We conclude that the damages awarded must be limited by the terms of the same section:
when an answer is stricken as a sanction for the defendant’s obstruction of discovery, it is
as if no answer had been filed in the first instance.” (Greenup, supra, 42 Cal.3d at
p. 828.)
Here, the Department did not file a statement of damages before default judgment
was entered; recognizing the impropriety of this procedure, the trial court later vacated
the default while leaving intact its order striking Ottovich’s answer.

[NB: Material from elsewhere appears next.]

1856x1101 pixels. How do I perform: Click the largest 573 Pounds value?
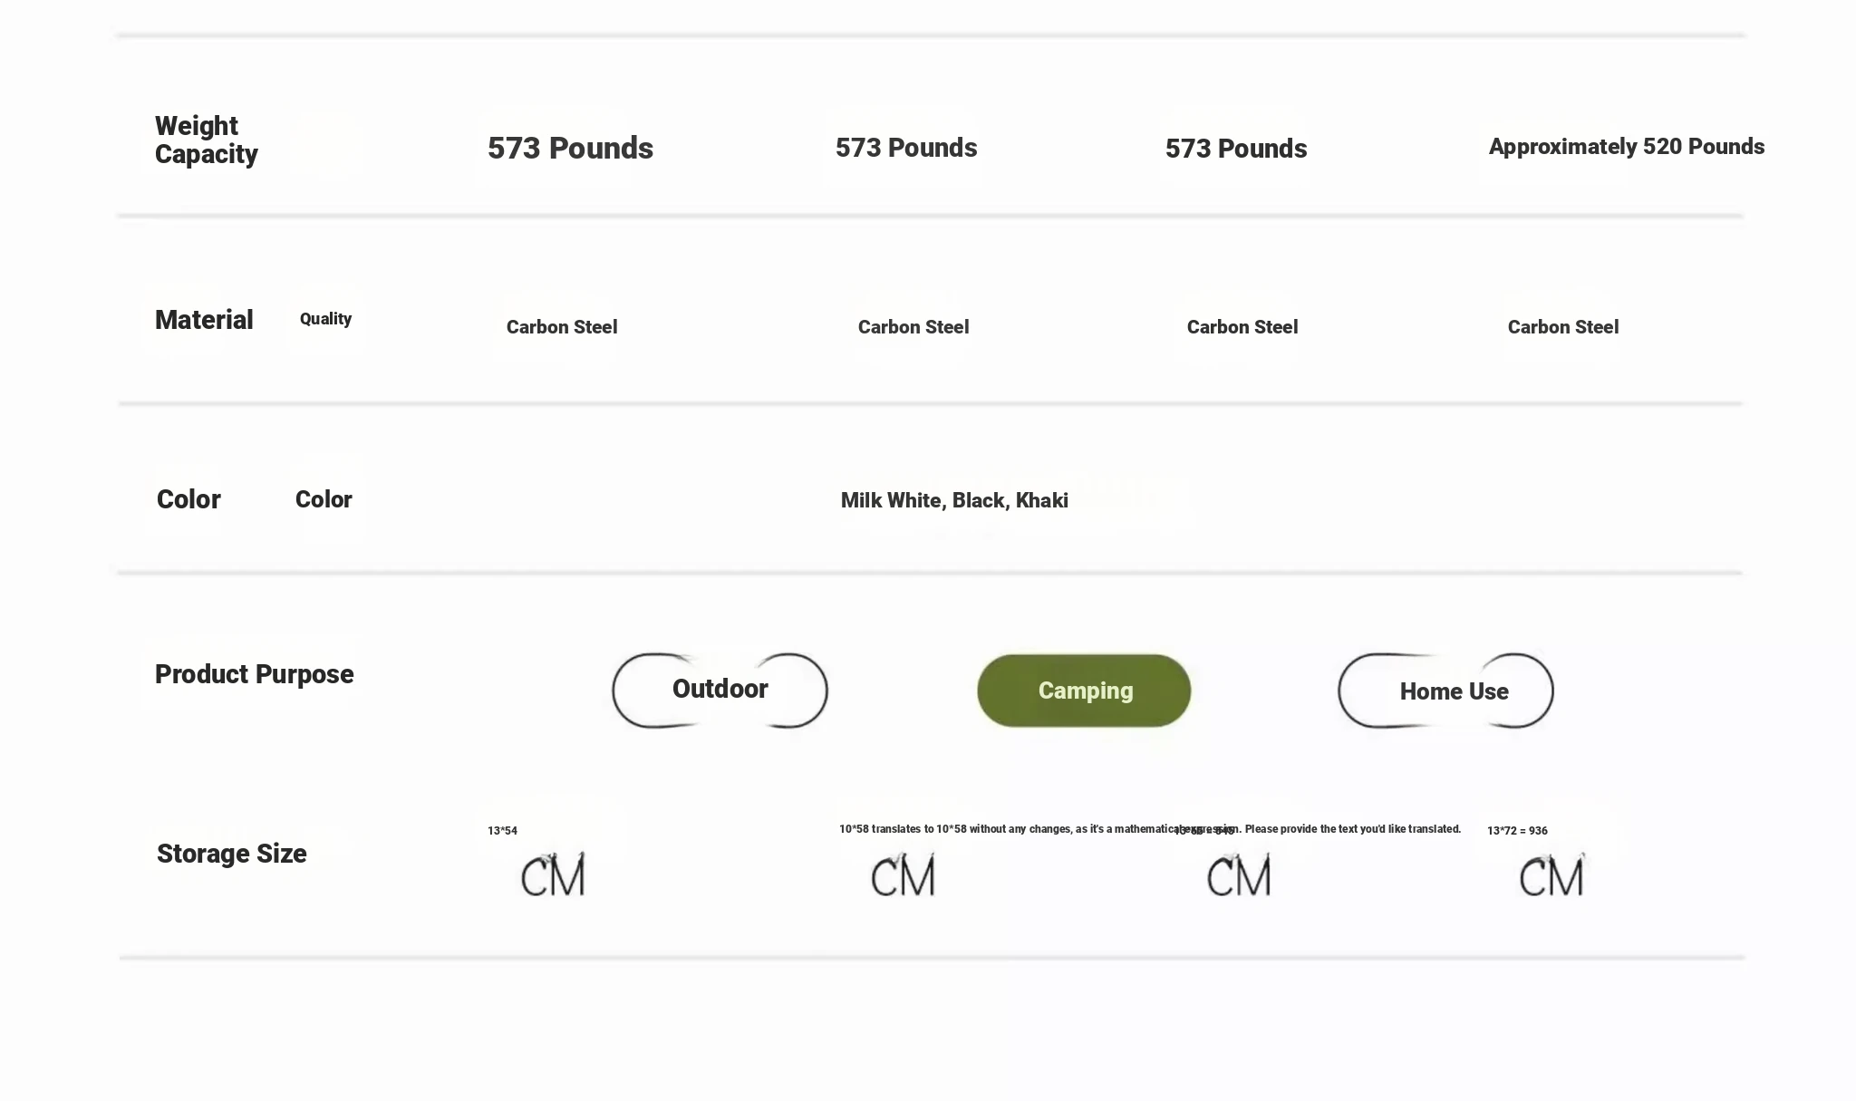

The question before
us is whether the trial court was required to reinstate the answer as a matter of law.
Ottovich contends this question is governed by Matera, supra, 145
Cal.App.4th 44. As a sanction for abusive discovery practices, the trial court there
ordered the defendants’ answer stricken, entered their defaults, held a prove-up hearing,
and entered a default judgment. (Id. at pp. 52–53.) On appeal, the defendants argued that
the default judgment was void because plaintiffs had failed to provide actual notice of the
amount of damages they sought a reasonable time before the entry of defaults. (Id. at
p. 59.) The plaintiffs did not allege any amount of damages in their complaint, and first
served their statement of damages two days before the hearing on the motion for
terminating sanctions and entry of default. (Ibid.) The Court of Appeal concluded this
short notice did not comport with due process, and the default judgment was therefore
void. (Id. at pp. 60–62.) The Matera court went on: “The striking of a defendant’s
answer as a terminating sanction leads inexorably to the entry of default. [Citations.] To
vacate the defaults without reinstating defendants’ answer would be an empty gesture.

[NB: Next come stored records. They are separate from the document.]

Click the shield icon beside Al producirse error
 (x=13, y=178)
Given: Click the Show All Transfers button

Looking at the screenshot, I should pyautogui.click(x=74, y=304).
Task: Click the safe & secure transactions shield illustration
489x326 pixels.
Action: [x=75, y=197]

We therefore conclude that the order striking the answer must be vacated and the answer
reinstated.” (Id. at p. 62.)
The Department distinguishes the rule of Matera, arguing that, in practice, a
default “need not follow immediately upon the heels of the striking of an answer. Rather,
as here, the striking of the answer may simply resolve liability issues, while the defendant
retains the right to litigate damages.” This procedure, the Department argues, was
7
approved in Johnson v. Pratt & Whitney Canada, Inc. (1994) 28 Cal.App.4th 613
(Johnson).
In Johnson, as a sanction for discovery abuses, the trial court struck the
defendant’s answer except as to the issue of damages. (Johnson, supra, Cal.App.4th at.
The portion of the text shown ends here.